_Problem:_
A partial copy is required: transcribe exactly the lines from the one containing "Where should I" through the last line below, without any pictures.

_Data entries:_

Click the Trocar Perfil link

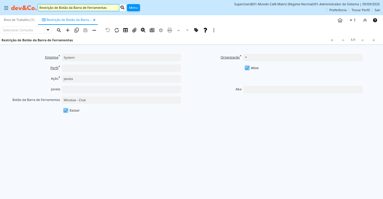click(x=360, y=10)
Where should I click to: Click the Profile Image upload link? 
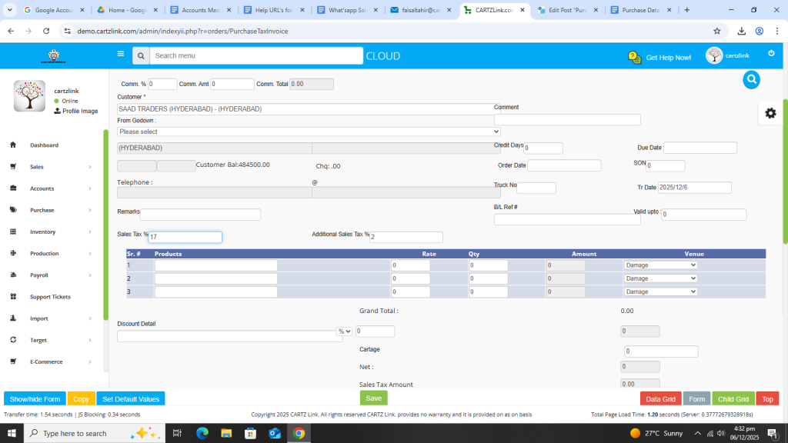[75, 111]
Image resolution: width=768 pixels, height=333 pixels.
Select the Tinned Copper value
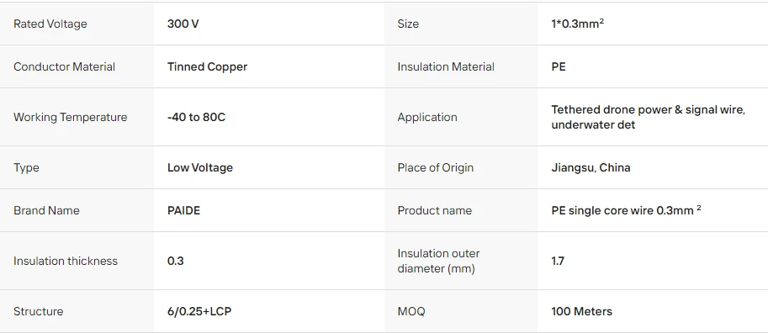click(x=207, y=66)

_Solution below:_
Where should I click to: Click the Profile Image upload link? 
[75, 111]
Image resolution: width=768 pixels, height=333 pixels.
Select the Tinned Copper value
click(x=207, y=66)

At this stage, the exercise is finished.